Australian yacht in the 1987 America's Cup

Kookaburra III (KA 15) was the Australian 12 Metre yacht sailed by Iain Murray in the 1987 America's Cup held off of Fremantle, Western Australia. Murray won the Defender Selection and Kookaburra III represented Australia in the America's Cup, where she lost to American challenger Dennis Conner sailing Stars & Stripes 87.

==Design==
Preparing for the defence of the America's Cup, Alan Bond expressed concerns that there was a lack of adequate competition in Australia to prepare for the event. Business rival Kevin Parry took him up on the challenge. Gathering together top sailors from across Australia, Parry's Taskforce 87 syndicate generated a top flight campaign, comprising an investment of $28 million.

Kookaburra III was built in Perth, Western Australia by Parry Boat Builders. She was the third of the Kookaburra boats built by the Taskforce 87 syndicate, all of which were designed by Iain Murray and John Swarbrick. The golden hulled Kookaburra's were fast and evenly matched, particularly Kookaburra II and Kookaburra III. Kookaburra II was intended to be a bench mark boat and was left unaltered from May 1986 on, while significant changes went into the hulls and keels of Kookaburra I and Kookaburra III. Throughout Kookaburra II remained a very fast sailer, Iain Murray believed her to be the syndicates fastest right up until the defender finals, when Kookaburra III finally became faster as a result of a keel modification.

==Career==
===Defender round robin series===
The defender series was extremely competitive, with Kookaburra II, Kookaburra III and Australia IV all very close in boat speed. This led to extremely close racing, marred only by the large number of protests raised. The red protest flag was a frequent flyer from the stern of a defender boat, with the results of the day's sailing protested nearly every other race. In all, fifty protests were lodged during the 101 races of the defender selection series.
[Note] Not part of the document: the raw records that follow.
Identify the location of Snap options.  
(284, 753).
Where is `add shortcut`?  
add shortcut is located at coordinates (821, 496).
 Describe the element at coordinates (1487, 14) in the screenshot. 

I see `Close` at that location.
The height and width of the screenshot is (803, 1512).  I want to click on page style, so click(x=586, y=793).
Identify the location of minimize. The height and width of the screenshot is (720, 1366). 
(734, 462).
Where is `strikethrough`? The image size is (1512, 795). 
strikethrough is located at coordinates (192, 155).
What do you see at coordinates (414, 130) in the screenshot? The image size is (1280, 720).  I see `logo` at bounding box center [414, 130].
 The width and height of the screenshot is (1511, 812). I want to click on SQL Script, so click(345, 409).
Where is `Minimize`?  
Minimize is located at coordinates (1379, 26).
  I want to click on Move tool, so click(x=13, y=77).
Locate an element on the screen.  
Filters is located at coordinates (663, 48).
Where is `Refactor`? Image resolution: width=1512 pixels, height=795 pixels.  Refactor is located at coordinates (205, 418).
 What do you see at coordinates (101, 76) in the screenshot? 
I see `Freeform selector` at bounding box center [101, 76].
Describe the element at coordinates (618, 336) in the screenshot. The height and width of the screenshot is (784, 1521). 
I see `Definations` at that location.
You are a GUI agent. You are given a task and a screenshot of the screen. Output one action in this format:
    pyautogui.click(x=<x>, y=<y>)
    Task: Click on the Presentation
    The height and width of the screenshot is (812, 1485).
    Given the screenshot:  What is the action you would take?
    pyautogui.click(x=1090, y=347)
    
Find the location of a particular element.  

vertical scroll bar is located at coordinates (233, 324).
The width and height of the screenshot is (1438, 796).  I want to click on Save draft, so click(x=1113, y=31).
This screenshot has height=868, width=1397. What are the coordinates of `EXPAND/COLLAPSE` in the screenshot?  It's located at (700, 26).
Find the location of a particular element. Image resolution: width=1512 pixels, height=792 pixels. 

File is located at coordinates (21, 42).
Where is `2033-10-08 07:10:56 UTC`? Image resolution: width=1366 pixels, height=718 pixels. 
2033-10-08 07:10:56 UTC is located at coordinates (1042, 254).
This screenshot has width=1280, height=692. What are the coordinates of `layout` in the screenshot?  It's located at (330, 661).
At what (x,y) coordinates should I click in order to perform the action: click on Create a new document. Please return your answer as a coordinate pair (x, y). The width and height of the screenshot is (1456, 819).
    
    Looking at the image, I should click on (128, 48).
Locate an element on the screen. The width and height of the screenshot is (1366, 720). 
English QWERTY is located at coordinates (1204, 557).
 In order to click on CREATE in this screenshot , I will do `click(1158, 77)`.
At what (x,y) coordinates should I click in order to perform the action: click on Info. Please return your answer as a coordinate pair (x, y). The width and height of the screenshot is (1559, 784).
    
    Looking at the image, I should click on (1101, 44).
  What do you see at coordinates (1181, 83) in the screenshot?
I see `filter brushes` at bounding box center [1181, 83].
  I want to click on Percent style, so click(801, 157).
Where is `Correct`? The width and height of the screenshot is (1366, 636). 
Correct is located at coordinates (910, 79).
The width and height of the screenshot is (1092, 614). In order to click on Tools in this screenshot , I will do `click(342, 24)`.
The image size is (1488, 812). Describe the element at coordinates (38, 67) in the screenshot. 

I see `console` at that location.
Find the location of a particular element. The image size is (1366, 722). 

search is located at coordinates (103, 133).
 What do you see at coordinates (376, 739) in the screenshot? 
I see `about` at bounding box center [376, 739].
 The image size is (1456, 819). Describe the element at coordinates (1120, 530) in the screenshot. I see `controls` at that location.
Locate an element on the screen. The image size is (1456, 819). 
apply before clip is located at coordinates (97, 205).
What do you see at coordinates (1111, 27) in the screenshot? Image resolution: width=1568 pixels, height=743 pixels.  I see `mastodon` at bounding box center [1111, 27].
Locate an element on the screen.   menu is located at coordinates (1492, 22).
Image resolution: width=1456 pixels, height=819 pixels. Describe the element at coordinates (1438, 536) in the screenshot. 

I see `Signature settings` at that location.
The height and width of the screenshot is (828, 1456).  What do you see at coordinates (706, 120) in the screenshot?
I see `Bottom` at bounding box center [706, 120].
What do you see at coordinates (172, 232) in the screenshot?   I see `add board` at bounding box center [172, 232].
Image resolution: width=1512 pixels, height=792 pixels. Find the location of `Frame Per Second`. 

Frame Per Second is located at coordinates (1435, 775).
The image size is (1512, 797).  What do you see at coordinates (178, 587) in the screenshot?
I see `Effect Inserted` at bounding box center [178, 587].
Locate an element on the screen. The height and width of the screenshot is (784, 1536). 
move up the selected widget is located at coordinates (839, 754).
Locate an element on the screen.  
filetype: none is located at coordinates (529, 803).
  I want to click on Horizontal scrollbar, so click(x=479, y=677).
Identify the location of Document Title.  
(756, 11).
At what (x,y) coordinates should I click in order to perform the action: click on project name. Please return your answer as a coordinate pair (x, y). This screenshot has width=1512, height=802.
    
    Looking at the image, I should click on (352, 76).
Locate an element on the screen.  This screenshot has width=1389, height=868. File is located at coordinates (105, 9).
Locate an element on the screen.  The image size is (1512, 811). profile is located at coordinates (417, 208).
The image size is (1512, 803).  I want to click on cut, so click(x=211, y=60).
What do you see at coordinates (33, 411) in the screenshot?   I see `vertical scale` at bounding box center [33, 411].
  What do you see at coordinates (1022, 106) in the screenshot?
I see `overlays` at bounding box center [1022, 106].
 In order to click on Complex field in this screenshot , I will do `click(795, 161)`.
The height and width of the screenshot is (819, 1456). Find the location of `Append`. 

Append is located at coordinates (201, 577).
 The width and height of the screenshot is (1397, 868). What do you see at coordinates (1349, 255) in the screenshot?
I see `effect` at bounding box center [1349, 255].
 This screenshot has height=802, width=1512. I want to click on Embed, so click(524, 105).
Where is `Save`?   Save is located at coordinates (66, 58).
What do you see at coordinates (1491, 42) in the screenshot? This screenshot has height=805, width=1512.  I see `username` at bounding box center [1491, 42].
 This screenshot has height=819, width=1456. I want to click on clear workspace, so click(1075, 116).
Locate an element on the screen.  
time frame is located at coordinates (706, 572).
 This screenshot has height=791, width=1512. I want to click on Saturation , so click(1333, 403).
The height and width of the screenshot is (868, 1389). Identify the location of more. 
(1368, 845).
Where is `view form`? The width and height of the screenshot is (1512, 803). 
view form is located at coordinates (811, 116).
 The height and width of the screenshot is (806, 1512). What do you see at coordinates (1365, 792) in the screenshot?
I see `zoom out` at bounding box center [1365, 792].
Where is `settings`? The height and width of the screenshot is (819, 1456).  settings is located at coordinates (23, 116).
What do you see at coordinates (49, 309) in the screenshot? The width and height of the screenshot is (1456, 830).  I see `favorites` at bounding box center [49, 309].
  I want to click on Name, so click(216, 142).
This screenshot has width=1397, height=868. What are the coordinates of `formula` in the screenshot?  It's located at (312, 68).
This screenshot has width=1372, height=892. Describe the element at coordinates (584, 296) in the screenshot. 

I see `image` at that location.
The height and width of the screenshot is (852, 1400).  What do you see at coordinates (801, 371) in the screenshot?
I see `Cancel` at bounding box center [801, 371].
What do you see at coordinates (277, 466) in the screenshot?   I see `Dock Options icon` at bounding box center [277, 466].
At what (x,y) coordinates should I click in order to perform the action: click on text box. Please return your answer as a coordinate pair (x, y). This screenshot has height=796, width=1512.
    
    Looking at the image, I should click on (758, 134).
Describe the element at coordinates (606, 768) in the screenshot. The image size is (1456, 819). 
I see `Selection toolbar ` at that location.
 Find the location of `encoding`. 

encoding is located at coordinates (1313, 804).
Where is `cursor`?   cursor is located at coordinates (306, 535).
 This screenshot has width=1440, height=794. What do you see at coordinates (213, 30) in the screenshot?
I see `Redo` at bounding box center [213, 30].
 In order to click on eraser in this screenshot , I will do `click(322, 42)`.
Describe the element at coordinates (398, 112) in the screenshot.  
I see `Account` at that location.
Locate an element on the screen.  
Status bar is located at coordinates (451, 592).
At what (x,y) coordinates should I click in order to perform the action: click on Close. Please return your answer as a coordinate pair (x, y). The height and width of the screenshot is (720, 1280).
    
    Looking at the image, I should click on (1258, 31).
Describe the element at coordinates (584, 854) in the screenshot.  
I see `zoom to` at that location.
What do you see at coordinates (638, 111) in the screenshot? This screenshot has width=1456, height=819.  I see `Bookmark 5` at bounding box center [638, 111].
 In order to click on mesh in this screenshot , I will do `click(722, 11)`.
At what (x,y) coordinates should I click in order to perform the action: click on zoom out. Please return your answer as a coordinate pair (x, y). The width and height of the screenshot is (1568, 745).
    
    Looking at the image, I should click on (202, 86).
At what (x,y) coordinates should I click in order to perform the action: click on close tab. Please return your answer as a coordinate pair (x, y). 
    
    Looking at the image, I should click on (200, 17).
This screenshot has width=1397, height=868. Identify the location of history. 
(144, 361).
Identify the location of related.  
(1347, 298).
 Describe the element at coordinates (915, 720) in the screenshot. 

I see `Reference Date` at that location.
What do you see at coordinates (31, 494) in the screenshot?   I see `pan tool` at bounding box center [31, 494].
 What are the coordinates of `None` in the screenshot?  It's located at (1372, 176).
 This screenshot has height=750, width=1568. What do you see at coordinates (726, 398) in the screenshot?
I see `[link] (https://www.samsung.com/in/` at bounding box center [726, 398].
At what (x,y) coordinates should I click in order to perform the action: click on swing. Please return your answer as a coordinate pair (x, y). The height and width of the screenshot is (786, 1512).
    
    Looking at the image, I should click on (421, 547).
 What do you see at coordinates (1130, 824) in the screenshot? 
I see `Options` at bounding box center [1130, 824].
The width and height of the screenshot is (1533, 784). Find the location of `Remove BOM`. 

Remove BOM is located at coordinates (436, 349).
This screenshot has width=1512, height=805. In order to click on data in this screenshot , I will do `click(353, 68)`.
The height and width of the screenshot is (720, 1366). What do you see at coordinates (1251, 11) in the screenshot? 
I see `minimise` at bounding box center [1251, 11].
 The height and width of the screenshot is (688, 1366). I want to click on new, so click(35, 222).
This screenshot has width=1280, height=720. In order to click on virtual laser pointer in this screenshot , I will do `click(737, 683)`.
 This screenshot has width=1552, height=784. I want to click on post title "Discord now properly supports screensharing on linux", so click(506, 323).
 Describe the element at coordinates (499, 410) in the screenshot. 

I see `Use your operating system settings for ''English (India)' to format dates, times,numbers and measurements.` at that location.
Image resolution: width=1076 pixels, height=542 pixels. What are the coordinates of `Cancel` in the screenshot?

The end of the selection round robins series found Kookaburra III the leading yacht, with 83 points, followed by Australia IV at 77 and Kookaburra II at 70. Steak 'n' Kidney was eliminated on points halfway through the final round. With ongoing protests over the legality of Australia IVs balloon jib, an agreement was reached in which Australia IV and Kookaburra III would race in a best of nine set. The winning syndicate could then use Kookaburra II as the defender yacht if they so chose.

===Defender finals===
Keel modifications to Kookaburra III in the break following the final round robins finally gave her the edge in boat speed she had been looking for. For their part, the Bond syndicate was unable to come up with anything extra for Australia IV. The finals saw Kookaburra III sweep Australia IV five races to nil to win the defender selection process. In doing so, she placed Alan Bond's syndicate on the outside of an America's Cup regatta for the first time in thirteen years.

===America's Cup===
In the America's Cup, defender Kookaburra III lost to American challenger Dennis Conner and Stars & Stripes 87, four races to nil.